8. Make ambiguity explicit and bounded

If multiple targets are plausible, say so and enumerate them when the set is small.

Good:

  • return the two matching accounts
  • return the matching label IDs and names
  • return the matching entities with area and domain

Avoid silent best guesses unless the tool contract explicitly promises a deterministic winner.

9. Design for chaining

The output of one tool should naturally support the input of the next.

Examples:

  • list results include IDs needed for get or update
  • search results include names that explain opaque IDs
  • activity summaries include enough context to decide whether to inspect a specific item
  • validation results point at the exact field or path that failed

If the model has to re-run a broad search just to recover the argument for a follow-up call, the first tool did not expose enough.

10. Prefer exact machine-readable tool contracts

When the model needs generated information about available tools, capabilities, or activation affordances, default to compact structured data over narrative explanation.

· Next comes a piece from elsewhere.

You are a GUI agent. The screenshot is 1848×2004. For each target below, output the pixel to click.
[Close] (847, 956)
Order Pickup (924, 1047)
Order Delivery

The model should be able to tell:

  • which tools are actually callable
  • which capabilities are loaded vs merely available
  • which exact tool names are valid
  • which recovery path applies if a tool family uses raw-text fallback

Do not hide those distinctions in prose if a stable JSON shape would make them obvious.

Common Pitfalls

Parameter type mismatches

If a tool expects an integer, path, enum, or boolean, say so explicitly in the schema and description. Do not assume the model will infer the type from the parameter name alone.

Bad:

  • forge_issue_get(number: "352")

Better:

  • forge_issue_get(number: 352)

Path discovery spirals

Delegates burn iterations when a tool design forces a discovery step for something that could have been accepted literally.

Prefer tool shapes that accept exact file paths, IDs, or other canonical selectors directly when the caller already has them.

Stable path abstractions are also valid when they resolve deterministically before execution. This is the lesson of #377 and PR #378: prefixes like kb:, scratchpad:, and temp: are good abstractions when they are backed by a shared resolver and collapse to concrete paths without making the model search the filesystem.

Bad:

  • requiring a search step before every file read or entity mutation

Better:

  • read_file(path="/home/thane/config.yaml")
  • read_file(path="kb:reference/architecture.md")
  • ha_automation_get(entity_id="automation.low_battery_warning")

Delegate-Specific Guidance

Delegates are literal. They do not have human intuition about what an error "probably means."

Write tool contracts and errors so a delegate can:

  1. understand what failed
  2. identify the argument to change
  3. issue one better follow-up call

Tool descriptions should help with that. Include:

  • required parameter names and types when they are easy to misuse
  • what the tool returns when that is important for the next step
  • literal examples when a value shape is non-obvious
  • common failure modes when there is a known trap

For example, if a tool expects an integer issue number, say number (integer, not string) instead of just number.

If a delegate would need to ask itself "what do I try next?", the tool surface can probably be improved.

Review Checklist

Before merging a new or changed tool, ask:

  1. From the tool name alone, can a model tell what it acts on?
  2. Are the parameters shaped the way a model is likely to think about the problem?
  3. Does the result include the canonical IDs needed for the next step?
  4. Does it also include the semantic names needed for interpretation?
  5. Are ambiguity and empty-result cases distinguished cleanly?
  6. Could a delegate recover from the error in one more attempt?
  7. Does the description call out parameter types where misuse is likely?
  8. Would multi-account or multi-target ambiguity be obvious to recover?
  9. Is the output compact structure instead of human-oriented narrative?
  10. Are we preserving exact upstream state where exactness matters?

If those answers are good, the tool surface is probably on the right track.